#### DATA UNDER STUDY
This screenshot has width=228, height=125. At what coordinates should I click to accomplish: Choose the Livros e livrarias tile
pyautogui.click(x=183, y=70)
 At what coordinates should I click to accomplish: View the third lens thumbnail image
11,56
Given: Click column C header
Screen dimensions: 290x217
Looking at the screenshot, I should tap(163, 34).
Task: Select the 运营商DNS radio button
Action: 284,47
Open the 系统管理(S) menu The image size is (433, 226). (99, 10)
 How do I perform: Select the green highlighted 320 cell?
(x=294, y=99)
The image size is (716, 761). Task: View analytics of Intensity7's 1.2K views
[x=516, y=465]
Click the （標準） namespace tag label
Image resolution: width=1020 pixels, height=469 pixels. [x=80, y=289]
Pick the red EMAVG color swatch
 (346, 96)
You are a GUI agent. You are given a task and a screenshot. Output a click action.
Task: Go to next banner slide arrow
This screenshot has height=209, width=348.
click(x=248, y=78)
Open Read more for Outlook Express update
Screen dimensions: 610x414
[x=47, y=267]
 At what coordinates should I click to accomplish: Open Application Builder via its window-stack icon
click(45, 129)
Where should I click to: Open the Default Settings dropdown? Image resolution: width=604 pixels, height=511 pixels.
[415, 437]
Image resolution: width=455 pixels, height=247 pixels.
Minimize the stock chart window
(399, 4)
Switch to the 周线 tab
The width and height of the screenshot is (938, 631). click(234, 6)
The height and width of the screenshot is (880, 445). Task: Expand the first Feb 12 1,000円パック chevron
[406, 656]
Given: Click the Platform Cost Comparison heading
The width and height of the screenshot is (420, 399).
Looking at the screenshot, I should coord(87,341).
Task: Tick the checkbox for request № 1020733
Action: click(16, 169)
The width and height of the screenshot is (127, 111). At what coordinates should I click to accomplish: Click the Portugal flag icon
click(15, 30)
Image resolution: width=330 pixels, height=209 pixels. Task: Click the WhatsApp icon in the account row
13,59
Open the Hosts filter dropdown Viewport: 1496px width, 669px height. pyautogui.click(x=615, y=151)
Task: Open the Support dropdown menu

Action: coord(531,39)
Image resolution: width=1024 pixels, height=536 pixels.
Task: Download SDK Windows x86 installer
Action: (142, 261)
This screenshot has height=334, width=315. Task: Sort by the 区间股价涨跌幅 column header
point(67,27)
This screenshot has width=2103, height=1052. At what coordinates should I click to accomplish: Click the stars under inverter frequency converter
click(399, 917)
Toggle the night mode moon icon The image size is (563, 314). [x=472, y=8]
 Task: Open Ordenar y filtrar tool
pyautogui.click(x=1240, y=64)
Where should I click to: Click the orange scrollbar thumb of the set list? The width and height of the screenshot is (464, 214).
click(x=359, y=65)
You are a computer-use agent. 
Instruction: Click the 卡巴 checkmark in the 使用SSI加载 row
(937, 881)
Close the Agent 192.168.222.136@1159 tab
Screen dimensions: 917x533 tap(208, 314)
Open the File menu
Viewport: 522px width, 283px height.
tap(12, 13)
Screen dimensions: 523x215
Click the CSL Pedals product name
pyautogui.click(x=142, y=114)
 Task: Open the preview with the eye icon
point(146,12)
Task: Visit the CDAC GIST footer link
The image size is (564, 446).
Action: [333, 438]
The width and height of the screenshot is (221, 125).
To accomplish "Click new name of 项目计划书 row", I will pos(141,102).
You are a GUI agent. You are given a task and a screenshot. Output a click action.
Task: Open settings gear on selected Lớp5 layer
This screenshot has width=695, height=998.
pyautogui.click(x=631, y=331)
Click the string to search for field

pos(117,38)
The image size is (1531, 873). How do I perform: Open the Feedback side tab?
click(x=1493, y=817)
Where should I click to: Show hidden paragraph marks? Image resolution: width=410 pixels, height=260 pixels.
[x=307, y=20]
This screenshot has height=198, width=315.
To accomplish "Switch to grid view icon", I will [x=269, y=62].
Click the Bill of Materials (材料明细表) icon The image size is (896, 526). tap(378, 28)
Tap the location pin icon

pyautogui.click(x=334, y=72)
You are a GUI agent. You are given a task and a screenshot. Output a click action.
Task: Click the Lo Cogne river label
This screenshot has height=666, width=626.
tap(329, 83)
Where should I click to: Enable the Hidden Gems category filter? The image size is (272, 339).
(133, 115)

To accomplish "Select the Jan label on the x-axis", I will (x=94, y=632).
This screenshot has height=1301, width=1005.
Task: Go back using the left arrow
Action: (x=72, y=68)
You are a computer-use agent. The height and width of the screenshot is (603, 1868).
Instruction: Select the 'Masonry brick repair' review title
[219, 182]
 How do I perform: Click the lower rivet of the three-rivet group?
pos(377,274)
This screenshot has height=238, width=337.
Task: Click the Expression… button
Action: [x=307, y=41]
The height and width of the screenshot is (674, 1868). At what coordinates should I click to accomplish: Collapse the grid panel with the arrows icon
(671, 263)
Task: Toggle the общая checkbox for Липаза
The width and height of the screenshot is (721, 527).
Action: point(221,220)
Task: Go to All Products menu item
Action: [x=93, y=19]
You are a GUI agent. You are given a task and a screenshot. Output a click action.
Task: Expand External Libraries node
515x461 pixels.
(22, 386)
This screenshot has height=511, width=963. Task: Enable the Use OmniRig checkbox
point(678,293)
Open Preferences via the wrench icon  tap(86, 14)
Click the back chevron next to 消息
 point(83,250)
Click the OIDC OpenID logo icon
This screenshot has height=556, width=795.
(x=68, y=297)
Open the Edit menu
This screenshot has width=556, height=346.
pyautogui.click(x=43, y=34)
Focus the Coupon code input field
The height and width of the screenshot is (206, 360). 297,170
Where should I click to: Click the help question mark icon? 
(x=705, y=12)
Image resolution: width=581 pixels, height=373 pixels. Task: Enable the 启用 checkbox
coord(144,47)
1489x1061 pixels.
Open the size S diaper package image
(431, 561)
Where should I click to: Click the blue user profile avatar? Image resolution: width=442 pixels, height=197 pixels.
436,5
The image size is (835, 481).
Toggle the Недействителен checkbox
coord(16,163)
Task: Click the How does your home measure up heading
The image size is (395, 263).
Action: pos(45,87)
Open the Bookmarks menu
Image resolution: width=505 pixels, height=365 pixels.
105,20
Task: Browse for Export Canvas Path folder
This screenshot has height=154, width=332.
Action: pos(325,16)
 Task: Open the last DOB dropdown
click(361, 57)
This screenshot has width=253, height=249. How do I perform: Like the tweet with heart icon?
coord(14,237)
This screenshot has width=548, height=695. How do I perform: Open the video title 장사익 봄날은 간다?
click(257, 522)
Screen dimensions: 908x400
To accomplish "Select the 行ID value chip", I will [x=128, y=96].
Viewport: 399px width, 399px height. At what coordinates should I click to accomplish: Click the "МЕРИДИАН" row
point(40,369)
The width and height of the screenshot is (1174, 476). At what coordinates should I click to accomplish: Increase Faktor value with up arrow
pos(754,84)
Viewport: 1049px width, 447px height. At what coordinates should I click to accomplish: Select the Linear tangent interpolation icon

#### TASK ITEM
Copy the whole of the data above exactly.

#### RESULT OF THIS EXERCISE
This screenshot has width=228, height=125. At what coordinates should I click to accomplish: Choose the Livros e livrarias tile
pyautogui.click(x=183, y=70)
 At what coordinates should I click to accomplish: View the third lens thumbnail image
11,56
Given: Click column C header
Screen dimensions: 290x217
Looking at the screenshot, I should tap(163, 34).
Task: Select the 运营商DNS radio button
Action: 284,47
Open the 系统管理(S) menu The image size is (433, 226). (99, 10)
 How do I perform: Select the green highlighted 320 cell?
(x=294, y=99)
The image size is (716, 761). Task: View analytics of Intensity7's 1.2K views
[x=516, y=465]
Click the （標準） namespace tag label
Image resolution: width=1020 pixels, height=469 pixels. [x=80, y=289]
Pick the red EMAVG color swatch
 (346, 96)
You are a GUI agent. You are given a task and a screenshot. Output a click action.
Task: Go to next banner slide arrow
This screenshot has height=209, width=348.
click(x=248, y=78)
Open Read more for Outlook Express update
Screen dimensions: 610x414
[x=47, y=267]
 At what coordinates should I click to accomplish: Open Application Builder via its window-stack icon
click(45, 129)
Where should I click to: Open the Default Settings dropdown? Image resolution: width=604 pixels, height=511 pixels.
[415, 437]
Image resolution: width=455 pixels, height=247 pixels.
Minimize the stock chart window
(399, 4)
Switch to the 周线 tab
The width and height of the screenshot is (938, 631). click(234, 6)
The height and width of the screenshot is (880, 445). Task: Expand the first Feb 12 1,000円パック chevron
[406, 656]
Given: Click the Platform Cost Comparison heading
The width and height of the screenshot is (420, 399).
Looking at the screenshot, I should coord(87,341).
Task: Tick the checkbox for request № 1020733
Action: click(16, 169)
The width and height of the screenshot is (127, 111). At what coordinates should I click to accomplish: Click the Portugal flag icon
click(15, 30)
Image resolution: width=330 pixels, height=209 pixels. Task: Click the WhatsApp icon in the account row
13,59
Open the Hosts filter dropdown Viewport: 1496px width, 669px height. pyautogui.click(x=615, y=151)
Task: Open the Support dropdown menu

Action: coord(531,39)
Image resolution: width=1024 pixels, height=536 pixels.
Task: Download SDK Windows x86 installer
Action: (142, 261)
This screenshot has height=334, width=315. Task: Sort by the 区间股价涨跌幅 column header
point(67,27)
This screenshot has width=2103, height=1052. At what coordinates should I click to accomplish: Click the stars under inverter frequency converter
click(399, 917)
Toggle the night mode moon icon The image size is (563, 314). [x=472, y=8]
 Task: Open Ordenar y filtrar tool
pyautogui.click(x=1240, y=64)
Where should I click to: Click the orange scrollbar thumb of the set list? The width and height of the screenshot is (464, 214).
click(x=359, y=65)
You are a computer-use agent. 
Instruction: Click the 卡巴 checkmark in the 使用SSI加载 row
(937, 881)
Close the Agent 192.168.222.136@1159 tab
Screen dimensions: 917x533 tap(208, 314)
Open the File menu
Viewport: 522px width, 283px height.
tap(12, 13)
Screen dimensions: 523x215
Click the CSL Pedals product name
pyautogui.click(x=142, y=114)
 Task: Open the preview with the eye icon
point(146,12)
Task: Visit the CDAC GIST footer link
The image size is (564, 446).
Action: [333, 438]
The width and height of the screenshot is (221, 125).
To accomplish "Click new name of 项目计划书 row", I will pos(141,102).
You are a GUI agent. You are given a task and a screenshot. Output a click action.
Task: Open settings gear on selected Lớp5 layer
This screenshot has width=695, height=998.
pyautogui.click(x=631, y=331)
Click the string to search for field

pos(117,38)
The image size is (1531, 873). How do I perform: Open the Feedback side tab?
click(x=1493, y=817)
Where should I click to: Show hidden paragraph marks? Image resolution: width=410 pixels, height=260 pixels.
[x=307, y=20]
This screenshot has height=198, width=315.
To accomplish "Switch to grid view icon", I will [x=269, y=62].
Click the Bill of Materials (材料明细表) icon The image size is (896, 526). tap(378, 28)
Tap the location pin icon

pyautogui.click(x=334, y=72)
You are a GUI agent. You are given a task and a screenshot. Output a click action.
Task: Click the Lo Cogne river label
This screenshot has height=666, width=626.
tap(329, 83)
Where should I click to: Enable the Hidden Gems category filter? The image size is (272, 339).
(133, 115)

To accomplish "Select the Jan label on the x-axis", I will (x=94, y=632).
This screenshot has height=1301, width=1005.
Task: Go back using the left arrow
Action: (x=72, y=68)
You are a computer-use agent. The height and width of the screenshot is (603, 1868).
Instruction: Select the 'Masonry brick repair' review title
[219, 182]
 How do I perform: Click the lower rivet of the three-rivet group?
pos(377,274)
This screenshot has height=238, width=337.
Task: Click the Expression… button
Action: [x=307, y=41]
The height and width of the screenshot is (674, 1868). At what coordinates should I click to accomplish: Collapse the grid panel with the arrows icon
(671, 263)
Task: Toggle the общая checkbox for Липаза
The width and height of the screenshot is (721, 527).
Action: point(221,220)
Task: Go to All Products menu item
Action: [x=93, y=19]
You are a GUI agent. You are given a task and a screenshot. Output a click action.
Task: Expand External Libraries node
515x461 pixels.
(22, 386)
This screenshot has height=511, width=963. Task: Enable the Use OmniRig checkbox
point(678,293)
Open Preferences via the wrench icon  tap(86, 14)
Click the back chevron next to 消息
 point(83,250)
Click the OIDC OpenID logo icon
This screenshot has height=556, width=795.
(x=68, y=297)
Open the Edit menu
This screenshot has width=556, height=346.
pyautogui.click(x=43, y=34)
Focus the Coupon code input field
The height and width of the screenshot is (206, 360). 297,170
Where should I click to: Click the help question mark icon? 
(x=705, y=12)
Image resolution: width=581 pixels, height=373 pixels. Task: Enable the 启用 checkbox
coord(144,47)
1489x1061 pixels.
Open the size S diaper package image
(431, 561)
Where should I click to: Click the blue user profile avatar? Image resolution: width=442 pixels, height=197 pixels.
436,5
The image size is (835, 481).
Toggle the Недействителен checkbox
coord(16,163)
Task: Click the How does your home measure up heading
The image size is (395, 263).
Action: pos(45,87)
Open the Bookmarks menu
Image resolution: width=505 pixels, height=365 pixels.
105,20
Task: Browse for Export Canvas Path folder
This screenshot has height=154, width=332.
Action: pos(325,16)
 Task: Open the last DOB dropdown
click(361, 57)
This screenshot has width=253, height=249. How do I perform: Like the tweet with heart icon?
coord(14,237)
This screenshot has width=548, height=695. How do I perform: Open the video title 장사익 봄날은 간다?
click(257, 522)
Screen dimensions: 908x400
To accomplish "Select the 行ID value chip", I will [x=128, y=96].
Viewport: 399px width, 399px height. At what coordinates should I click to accomplish: Click the "МЕРИДИАН" row
point(40,369)
The width and height of the screenshot is (1174, 476). At what coordinates should I click to accomplish: Increase Faktor value with up arrow
pos(754,84)
Viewport: 1049px width, 447px height. At what coordinates should I click to accomplish: Select the Linear tangent interpolation icon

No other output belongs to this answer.